*** Begin section ***

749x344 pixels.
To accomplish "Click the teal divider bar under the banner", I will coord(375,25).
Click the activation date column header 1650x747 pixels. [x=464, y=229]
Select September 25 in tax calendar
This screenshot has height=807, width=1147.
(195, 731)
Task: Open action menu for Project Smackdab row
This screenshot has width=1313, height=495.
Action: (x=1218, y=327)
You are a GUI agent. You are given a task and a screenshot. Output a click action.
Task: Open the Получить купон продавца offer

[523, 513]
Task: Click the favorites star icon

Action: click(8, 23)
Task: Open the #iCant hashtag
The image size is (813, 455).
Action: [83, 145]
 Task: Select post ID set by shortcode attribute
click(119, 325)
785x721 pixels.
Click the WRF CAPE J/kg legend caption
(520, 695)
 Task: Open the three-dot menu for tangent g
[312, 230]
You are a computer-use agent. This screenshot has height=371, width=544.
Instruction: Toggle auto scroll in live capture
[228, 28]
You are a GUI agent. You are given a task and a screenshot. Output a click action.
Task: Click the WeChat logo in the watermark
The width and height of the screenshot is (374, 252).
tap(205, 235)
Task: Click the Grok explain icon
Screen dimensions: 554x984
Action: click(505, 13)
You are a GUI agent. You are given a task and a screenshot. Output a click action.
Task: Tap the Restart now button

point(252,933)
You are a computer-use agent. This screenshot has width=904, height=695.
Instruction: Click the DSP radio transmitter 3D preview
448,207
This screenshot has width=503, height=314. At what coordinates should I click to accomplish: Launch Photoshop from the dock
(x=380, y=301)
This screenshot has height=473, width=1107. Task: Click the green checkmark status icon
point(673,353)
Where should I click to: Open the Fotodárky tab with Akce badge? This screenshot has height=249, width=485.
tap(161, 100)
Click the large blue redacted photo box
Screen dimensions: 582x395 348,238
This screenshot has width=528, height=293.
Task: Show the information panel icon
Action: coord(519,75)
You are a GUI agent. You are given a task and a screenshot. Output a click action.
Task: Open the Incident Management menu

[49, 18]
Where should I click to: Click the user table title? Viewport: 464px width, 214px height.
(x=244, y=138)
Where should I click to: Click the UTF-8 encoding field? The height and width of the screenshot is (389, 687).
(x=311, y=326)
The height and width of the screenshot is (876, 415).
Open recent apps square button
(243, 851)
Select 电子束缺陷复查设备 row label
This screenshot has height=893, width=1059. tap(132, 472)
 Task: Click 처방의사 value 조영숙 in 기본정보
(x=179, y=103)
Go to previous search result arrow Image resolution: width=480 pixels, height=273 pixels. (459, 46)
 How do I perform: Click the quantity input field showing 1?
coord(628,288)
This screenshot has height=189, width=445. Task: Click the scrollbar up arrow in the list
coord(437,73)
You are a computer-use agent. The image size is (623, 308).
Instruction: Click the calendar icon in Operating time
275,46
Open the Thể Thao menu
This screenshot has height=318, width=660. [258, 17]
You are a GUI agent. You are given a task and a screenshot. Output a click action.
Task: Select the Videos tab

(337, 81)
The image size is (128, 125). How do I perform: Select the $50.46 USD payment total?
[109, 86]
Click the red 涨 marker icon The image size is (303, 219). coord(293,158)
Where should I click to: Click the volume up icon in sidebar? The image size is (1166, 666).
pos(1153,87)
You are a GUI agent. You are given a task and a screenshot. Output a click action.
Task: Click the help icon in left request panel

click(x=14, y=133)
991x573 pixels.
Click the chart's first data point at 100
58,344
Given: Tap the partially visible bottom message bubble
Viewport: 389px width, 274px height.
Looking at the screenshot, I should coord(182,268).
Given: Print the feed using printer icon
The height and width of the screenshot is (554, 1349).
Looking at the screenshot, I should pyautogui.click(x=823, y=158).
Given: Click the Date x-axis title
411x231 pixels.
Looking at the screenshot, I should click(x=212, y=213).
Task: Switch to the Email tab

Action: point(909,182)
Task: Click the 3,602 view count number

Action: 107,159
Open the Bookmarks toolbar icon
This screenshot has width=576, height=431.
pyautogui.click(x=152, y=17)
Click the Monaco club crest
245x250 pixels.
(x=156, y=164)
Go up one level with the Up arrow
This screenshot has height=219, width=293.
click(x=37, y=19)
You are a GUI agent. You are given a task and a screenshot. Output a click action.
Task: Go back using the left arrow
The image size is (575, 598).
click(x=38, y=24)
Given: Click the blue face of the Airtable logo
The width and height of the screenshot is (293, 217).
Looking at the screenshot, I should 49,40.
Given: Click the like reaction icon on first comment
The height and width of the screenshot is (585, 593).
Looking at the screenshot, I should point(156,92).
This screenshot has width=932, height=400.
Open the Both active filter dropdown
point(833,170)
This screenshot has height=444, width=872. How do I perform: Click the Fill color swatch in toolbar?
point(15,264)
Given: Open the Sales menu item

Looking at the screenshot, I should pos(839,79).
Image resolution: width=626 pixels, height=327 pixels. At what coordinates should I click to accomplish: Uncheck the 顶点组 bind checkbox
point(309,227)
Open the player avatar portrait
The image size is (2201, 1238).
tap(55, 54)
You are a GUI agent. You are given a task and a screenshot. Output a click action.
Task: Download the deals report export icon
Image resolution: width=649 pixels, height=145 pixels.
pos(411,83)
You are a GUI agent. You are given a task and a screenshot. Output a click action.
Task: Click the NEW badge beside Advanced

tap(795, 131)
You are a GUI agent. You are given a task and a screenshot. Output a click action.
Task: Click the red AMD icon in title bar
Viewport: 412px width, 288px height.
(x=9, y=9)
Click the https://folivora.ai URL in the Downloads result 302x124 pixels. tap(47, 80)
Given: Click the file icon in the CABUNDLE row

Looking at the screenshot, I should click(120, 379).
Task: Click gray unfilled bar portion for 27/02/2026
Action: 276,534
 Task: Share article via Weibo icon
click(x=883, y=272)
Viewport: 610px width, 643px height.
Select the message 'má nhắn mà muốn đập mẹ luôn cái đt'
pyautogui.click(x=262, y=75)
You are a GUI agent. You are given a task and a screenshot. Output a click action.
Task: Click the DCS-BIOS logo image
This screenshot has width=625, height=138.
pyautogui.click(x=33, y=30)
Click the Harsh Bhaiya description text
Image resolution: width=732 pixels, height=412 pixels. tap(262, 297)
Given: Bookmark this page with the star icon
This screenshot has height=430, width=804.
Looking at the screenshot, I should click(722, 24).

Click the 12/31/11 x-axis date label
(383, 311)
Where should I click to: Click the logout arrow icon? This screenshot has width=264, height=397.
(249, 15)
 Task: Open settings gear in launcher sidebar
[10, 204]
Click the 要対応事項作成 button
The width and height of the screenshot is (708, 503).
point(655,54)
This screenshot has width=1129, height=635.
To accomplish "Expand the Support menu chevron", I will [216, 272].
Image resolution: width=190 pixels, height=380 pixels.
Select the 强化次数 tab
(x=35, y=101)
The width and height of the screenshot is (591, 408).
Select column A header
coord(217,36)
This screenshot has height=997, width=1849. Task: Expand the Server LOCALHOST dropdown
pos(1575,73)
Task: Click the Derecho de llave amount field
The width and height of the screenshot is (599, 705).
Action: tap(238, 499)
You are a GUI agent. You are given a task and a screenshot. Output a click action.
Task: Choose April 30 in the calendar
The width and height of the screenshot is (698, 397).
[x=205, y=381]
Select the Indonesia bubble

*** End section ***

→ Task to complete:
Each line of the material should be echoed exactly.

→ Solution below:
749x344 pixels.
To accomplish "Click the teal divider bar under the banner", I will coord(375,25).
Click the activation date column header 1650x747 pixels. [x=464, y=229]
Select September 25 in tax calendar
This screenshot has height=807, width=1147.
(195, 731)
Task: Open action menu for Project Smackdab row
This screenshot has width=1313, height=495.
Action: (x=1218, y=327)
You are a GUI agent. You are given a task and a screenshot. Output a click action.
Task: Open the Получить купон продавца offer

[523, 513]
Task: Click the favorites star icon

Action: click(8, 23)
Task: Open the #iCant hashtag
The image size is (813, 455).
Action: [83, 145]
 Task: Select post ID set by shortcode attribute
click(119, 325)
785x721 pixels.
Click the WRF CAPE J/kg legend caption
(520, 695)
 Task: Open the three-dot menu for tangent g
[312, 230]
You are a computer-use agent. This screenshot has height=371, width=544.
Instruction: Toggle auto scroll in live capture
[228, 28]
You are a GUI agent. You are given a task and a screenshot. Output a click action.
Task: Click the WeChat logo in the watermark
The width and height of the screenshot is (374, 252).
tap(205, 235)
Task: Click the Grok explain icon
Screen dimensions: 554x984
Action: click(505, 13)
You are a GUI agent. You are given a task and a screenshot. Output a click action.
Task: Tap the Restart now button

point(252,933)
You are a computer-use agent. This screenshot has width=904, height=695.
Instruction: Click the DSP radio transmitter 3D preview
448,207
This screenshot has width=503, height=314. At what coordinates should I click to accomplish: Launch Photoshop from the dock
(x=380, y=301)
This screenshot has height=473, width=1107. Task: Click the green checkmark status icon
point(673,353)
Where should I click to: Open the Fotodárky tab with Akce badge? This screenshot has height=249, width=485.
tap(161, 100)
Click the large blue redacted photo box
Screen dimensions: 582x395 348,238
This screenshot has width=528, height=293.
Task: Show the information panel icon
Action: coord(519,75)
You are a GUI agent. You are given a task and a screenshot. Output a click action.
Task: Open the Incident Management menu

[49, 18]
Where should I click to: Click the user table title? Viewport: 464px width, 214px height.
(x=244, y=138)
Where should I click to: Click the UTF-8 encoding field? The height and width of the screenshot is (389, 687).
(x=311, y=326)
The height and width of the screenshot is (876, 415).
Open recent apps square button
(243, 851)
Select 电子束缺陷复查设备 row label
This screenshot has height=893, width=1059. tap(132, 472)
 Task: Click 처방의사 value 조영숙 in 기본정보
(x=179, y=103)
Go to previous search result arrow Image resolution: width=480 pixels, height=273 pixels. (459, 46)
 How do I perform: Click the quantity input field showing 1?
coord(628,288)
This screenshot has height=189, width=445. Task: Click the scrollbar up arrow in the list
coord(437,73)
You are a computer-use agent. The image size is (623, 308).
Instruction: Click the calendar icon in Operating time
275,46
Open the Thể Thao menu
This screenshot has height=318, width=660. [258, 17]
You are a GUI agent. You are given a task and a screenshot. Output a click action.
Task: Select the Videos tab

(337, 81)
The image size is (128, 125). How do I perform: Select the $50.46 USD payment total?
[109, 86]
Click the red 涨 marker icon The image size is (303, 219). coord(293,158)
Where should I click to: Click the volume up icon in sidebar? The image size is (1166, 666).
pos(1153,87)
You are a GUI agent. You are given a task and a screenshot. Output a click action.
Task: Click the help icon in left request panel

click(x=14, y=133)
991x573 pixels.
Click the chart's first data point at 100
58,344
Given: Tap the partially visible bottom message bubble
Viewport: 389px width, 274px height.
Looking at the screenshot, I should coord(182,268).
Given: Print the feed using printer icon
The height and width of the screenshot is (554, 1349).
Looking at the screenshot, I should pyautogui.click(x=823, y=158).
Given: Click the Date x-axis title
411x231 pixels.
Looking at the screenshot, I should click(x=212, y=213).
Task: Switch to the Email tab

Action: point(909,182)
Task: Click the 3,602 view count number

Action: 107,159
Open the Bookmarks toolbar icon
This screenshot has width=576, height=431.
pyautogui.click(x=152, y=17)
Click the Monaco club crest
245x250 pixels.
(x=156, y=164)
Go up one level with the Up arrow
This screenshot has height=219, width=293.
click(x=37, y=19)
You are a GUI agent. You are given a task and a screenshot. Output a click action.
Task: Go back using the left arrow
The image size is (575, 598).
click(x=38, y=24)
Given: Click the blue face of the Airtable logo
The width and height of the screenshot is (293, 217).
Looking at the screenshot, I should 49,40.
Given: Click the like reaction icon on first comment
The height and width of the screenshot is (585, 593).
Looking at the screenshot, I should point(156,92).
This screenshot has width=932, height=400.
Open the Both active filter dropdown
point(833,170)
This screenshot has height=444, width=872. How do I perform: Click the Fill color swatch in toolbar?
point(15,264)
Given: Open the Sales menu item

Looking at the screenshot, I should pos(839,79).
Image resolution: width=626 pixels, height=327 pixels. At what coordinates should I click to accomplish: Uncheck the 顶点组 bind checkbox
point(309,227)
Open the player avatar portrait
The image size is (2201, 1238).
tap(55, 54)
You are a GUI agent. You are given a task and a screenshot. Output a click action.
Task: Download the deals report export icon
Image resolution: width=649 pixels, height=145 pixels.
pos(411,83)
You are a GUI agent. You are given a task and a screenshot. Output a click action.
Task: Click the NEW badge beside Advanced

tap(795, 131)
You are a GUI agent. You are given a task and a screenshot. Output a click action.
Task: Click the red AMD icon in title bar
Viewport: 412px width, 288px height.
(x=9, y=9)
Click the https://folivora.ai URL in the Downloads result 302x124 pixels. tap(47, 80)
Given: Click the file icon in the CABUNDLE row

Looking at the screenshot, I should click(120, 379).
Task: Click gray unfilled bar portion for 27/02/2026
Action: 276,534
 Task: Share article via Weibo icon
click(x=883, y=272)
Viewport: 610px width, 643px height.
Select the message 'má nhắn mà muốn đập mẹ luôn cái đt'
pyautogui.click(x=262, y=75)
You are a GUI agent. You are given a task and a screenshot. Output a click action.
Task: Click the DCS-BIOS logo image
This screenshot has width=625, height=138.
pyautogui.click(x=33, y=30)
Click the Harsh Bhaiya description text
Image resolution: width=732 pixels, height=412 pixels. tap(262, 297)
Given: Bookmark this page with the star icon
This screenshot has height=430, width=804.
Looking at the screenshot, I should click(722, 24).

Click the 12/31/11 x-axis date label
(383, 311)
Where should I click to: Click the logout arrow icon? This screenshot has width=264, height=397.
(249, 15)
 Task: Open settings gear in launcher sidebar
[10, 204]
Click the 要対応事項作成 button
The width and height of the screenshot is (708, 503).
point(655,54)
This screenshot has width=1129, height=635.
To accomplish "Expand the Support menu chevron", I will [216, 272].
Image resolution: width=190 pixels, height=380 pixels.
Select the 强化次数 tab
(x=35, y=101)
The width and height of the screenshot is (591, 408).
Select column A header
coord(217,36)
This screenshot has height=997, width=1849. Task: Expand the Server LOCALHOST dropdown
pos(1575,73)
Task: Click the Derecho de llave amount field
The width and height of the screenshot is (599, 705).
Action: tap(238, 499)
You are a GUI agent. You are given a task and a screenshot. Output a click action.
Task: Choose April 30 in the calendar
The width and height of the screenshot is (698, 397).
[x=205, y=381]
Select the Indonesia bubble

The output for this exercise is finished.